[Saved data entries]
"""
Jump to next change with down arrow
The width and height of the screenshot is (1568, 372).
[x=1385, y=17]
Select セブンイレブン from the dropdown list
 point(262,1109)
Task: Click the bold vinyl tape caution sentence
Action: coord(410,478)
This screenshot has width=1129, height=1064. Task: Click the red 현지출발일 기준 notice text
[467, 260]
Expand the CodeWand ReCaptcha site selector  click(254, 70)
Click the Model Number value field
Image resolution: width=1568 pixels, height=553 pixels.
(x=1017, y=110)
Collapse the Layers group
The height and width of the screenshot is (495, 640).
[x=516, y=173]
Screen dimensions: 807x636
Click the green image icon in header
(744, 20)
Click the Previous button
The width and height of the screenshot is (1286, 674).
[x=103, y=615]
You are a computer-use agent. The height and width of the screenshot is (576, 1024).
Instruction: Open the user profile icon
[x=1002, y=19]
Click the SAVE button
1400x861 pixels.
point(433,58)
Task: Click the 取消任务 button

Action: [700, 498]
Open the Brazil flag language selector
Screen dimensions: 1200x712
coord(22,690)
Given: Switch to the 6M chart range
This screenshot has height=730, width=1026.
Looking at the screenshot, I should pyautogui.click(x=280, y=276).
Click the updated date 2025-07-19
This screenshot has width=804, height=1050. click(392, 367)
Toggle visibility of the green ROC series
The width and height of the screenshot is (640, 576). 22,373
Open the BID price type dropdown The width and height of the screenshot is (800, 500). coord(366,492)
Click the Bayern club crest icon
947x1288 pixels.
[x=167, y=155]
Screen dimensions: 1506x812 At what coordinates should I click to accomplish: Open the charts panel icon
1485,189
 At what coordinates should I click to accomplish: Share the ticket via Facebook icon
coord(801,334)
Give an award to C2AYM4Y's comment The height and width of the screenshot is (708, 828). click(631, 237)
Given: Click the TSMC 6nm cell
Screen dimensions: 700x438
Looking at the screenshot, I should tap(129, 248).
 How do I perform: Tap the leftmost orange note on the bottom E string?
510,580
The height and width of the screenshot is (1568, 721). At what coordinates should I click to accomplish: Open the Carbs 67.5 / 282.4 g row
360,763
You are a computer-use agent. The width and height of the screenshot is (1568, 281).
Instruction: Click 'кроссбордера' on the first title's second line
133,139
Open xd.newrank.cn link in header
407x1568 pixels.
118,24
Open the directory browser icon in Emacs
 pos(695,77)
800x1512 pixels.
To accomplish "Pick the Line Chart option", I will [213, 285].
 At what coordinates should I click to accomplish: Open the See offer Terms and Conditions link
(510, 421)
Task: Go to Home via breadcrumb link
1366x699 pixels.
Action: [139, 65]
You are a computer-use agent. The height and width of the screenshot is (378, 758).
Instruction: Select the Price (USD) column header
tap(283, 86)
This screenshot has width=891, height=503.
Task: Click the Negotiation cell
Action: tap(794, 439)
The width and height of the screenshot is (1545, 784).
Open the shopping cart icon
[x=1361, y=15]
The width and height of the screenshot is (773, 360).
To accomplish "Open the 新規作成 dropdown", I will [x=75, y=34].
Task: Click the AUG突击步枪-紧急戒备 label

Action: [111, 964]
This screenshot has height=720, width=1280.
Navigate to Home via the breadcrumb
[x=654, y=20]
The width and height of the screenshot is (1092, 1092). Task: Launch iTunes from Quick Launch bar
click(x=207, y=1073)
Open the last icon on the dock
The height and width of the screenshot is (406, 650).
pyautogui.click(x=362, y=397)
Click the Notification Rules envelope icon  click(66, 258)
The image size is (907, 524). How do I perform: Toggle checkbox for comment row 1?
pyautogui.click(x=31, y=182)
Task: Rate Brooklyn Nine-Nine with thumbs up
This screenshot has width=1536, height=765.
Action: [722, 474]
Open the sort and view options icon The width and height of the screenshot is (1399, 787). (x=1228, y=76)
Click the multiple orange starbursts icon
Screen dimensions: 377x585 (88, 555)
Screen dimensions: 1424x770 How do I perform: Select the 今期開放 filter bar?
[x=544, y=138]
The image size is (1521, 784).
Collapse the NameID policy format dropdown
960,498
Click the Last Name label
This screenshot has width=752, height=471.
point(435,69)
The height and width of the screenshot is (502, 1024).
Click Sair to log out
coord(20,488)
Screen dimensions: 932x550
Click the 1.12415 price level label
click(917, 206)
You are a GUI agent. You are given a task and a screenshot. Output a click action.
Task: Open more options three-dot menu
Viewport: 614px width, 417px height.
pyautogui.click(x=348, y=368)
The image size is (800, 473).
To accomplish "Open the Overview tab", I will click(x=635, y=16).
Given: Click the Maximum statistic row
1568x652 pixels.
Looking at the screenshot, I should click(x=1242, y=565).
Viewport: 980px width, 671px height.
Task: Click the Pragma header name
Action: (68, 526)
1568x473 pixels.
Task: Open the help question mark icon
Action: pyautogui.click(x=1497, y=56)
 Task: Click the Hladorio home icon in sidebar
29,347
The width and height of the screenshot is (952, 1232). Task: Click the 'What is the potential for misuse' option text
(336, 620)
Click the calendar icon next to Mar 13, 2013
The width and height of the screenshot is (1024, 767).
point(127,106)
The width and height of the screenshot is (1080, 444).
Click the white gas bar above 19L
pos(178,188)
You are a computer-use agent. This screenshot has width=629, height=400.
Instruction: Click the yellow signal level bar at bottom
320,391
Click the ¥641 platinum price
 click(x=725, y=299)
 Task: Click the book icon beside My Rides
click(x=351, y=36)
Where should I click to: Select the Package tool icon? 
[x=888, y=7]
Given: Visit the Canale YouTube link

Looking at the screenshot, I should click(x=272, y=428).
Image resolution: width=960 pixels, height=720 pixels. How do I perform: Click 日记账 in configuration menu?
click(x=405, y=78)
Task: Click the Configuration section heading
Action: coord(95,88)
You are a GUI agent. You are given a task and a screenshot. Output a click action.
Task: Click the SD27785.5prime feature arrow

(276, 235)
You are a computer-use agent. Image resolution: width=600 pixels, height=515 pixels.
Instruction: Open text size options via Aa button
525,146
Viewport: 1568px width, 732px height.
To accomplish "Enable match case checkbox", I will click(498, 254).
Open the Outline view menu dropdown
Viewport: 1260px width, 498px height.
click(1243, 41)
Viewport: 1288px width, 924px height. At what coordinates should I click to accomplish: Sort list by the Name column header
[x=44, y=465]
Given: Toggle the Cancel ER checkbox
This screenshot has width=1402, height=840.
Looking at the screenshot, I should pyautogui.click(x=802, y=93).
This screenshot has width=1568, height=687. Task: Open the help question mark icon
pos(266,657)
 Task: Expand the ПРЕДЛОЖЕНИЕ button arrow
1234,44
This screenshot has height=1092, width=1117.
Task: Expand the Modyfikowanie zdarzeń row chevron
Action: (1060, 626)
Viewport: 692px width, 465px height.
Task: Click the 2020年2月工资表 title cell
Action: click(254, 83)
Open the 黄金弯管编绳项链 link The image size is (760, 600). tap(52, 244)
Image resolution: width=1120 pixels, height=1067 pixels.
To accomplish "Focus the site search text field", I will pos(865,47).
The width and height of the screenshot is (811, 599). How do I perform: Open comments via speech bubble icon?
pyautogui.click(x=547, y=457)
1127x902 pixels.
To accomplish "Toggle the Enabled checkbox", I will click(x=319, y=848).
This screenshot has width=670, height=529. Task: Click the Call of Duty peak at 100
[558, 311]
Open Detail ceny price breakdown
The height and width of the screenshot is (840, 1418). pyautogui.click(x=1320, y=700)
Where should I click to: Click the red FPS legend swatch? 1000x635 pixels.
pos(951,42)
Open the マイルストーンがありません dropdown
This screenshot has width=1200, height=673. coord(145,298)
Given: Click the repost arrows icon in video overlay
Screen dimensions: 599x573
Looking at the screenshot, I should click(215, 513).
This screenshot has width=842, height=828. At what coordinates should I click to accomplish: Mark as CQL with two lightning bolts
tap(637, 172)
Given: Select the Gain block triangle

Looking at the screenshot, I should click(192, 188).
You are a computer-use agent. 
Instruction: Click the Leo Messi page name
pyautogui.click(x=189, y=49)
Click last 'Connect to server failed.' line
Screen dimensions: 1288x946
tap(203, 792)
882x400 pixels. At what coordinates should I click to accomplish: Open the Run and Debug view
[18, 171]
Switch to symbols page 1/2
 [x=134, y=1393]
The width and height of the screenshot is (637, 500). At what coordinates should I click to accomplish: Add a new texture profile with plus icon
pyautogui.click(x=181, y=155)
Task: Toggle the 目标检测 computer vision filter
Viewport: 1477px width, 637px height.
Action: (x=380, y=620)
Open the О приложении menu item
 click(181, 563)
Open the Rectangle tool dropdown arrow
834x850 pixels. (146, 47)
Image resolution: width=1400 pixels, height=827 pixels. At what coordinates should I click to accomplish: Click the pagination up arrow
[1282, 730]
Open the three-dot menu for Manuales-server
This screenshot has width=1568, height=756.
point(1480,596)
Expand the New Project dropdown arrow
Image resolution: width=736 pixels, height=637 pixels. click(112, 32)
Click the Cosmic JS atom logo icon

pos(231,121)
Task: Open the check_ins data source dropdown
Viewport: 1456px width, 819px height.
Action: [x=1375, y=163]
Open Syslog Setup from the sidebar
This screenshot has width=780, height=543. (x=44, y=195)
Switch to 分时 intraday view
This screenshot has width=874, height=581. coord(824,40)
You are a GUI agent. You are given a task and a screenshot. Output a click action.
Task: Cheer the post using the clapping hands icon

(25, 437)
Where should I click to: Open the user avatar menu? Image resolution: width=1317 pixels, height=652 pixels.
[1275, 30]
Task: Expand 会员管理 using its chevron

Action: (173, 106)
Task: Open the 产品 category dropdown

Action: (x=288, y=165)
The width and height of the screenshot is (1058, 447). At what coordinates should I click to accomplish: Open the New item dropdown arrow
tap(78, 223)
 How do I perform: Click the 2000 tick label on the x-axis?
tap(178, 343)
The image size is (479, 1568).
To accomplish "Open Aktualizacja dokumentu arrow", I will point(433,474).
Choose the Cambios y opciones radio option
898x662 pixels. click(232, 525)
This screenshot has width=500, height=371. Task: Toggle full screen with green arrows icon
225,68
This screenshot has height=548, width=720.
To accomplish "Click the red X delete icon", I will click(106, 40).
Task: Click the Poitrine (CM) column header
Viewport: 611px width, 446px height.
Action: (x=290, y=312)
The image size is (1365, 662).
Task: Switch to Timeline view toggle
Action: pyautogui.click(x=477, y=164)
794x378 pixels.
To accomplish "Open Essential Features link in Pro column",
"""
DIRECTIONS FOR THIS TASK:
Copy the entries above exactly, but only from the line holding "Screen dimensions: 932x550" through the line holding "Given: Click the Maximum statistic row", both included.

RESULT BELOW:
Screen dimensions: 932x550
Click the 1.12415 price level label
click(917, 206)
You are a GUI agent. You are given a task and a screenshot. Output a click action.
Task: Open more options three-dot menu
Viewport: 614px width, 417px height.
pyautogui.click(x=348, y=368)
The image size is (800, 473).
To accomplish "Open the Overview tab", I will click(x=635, y=16).
Given: Click the Maximum statistic row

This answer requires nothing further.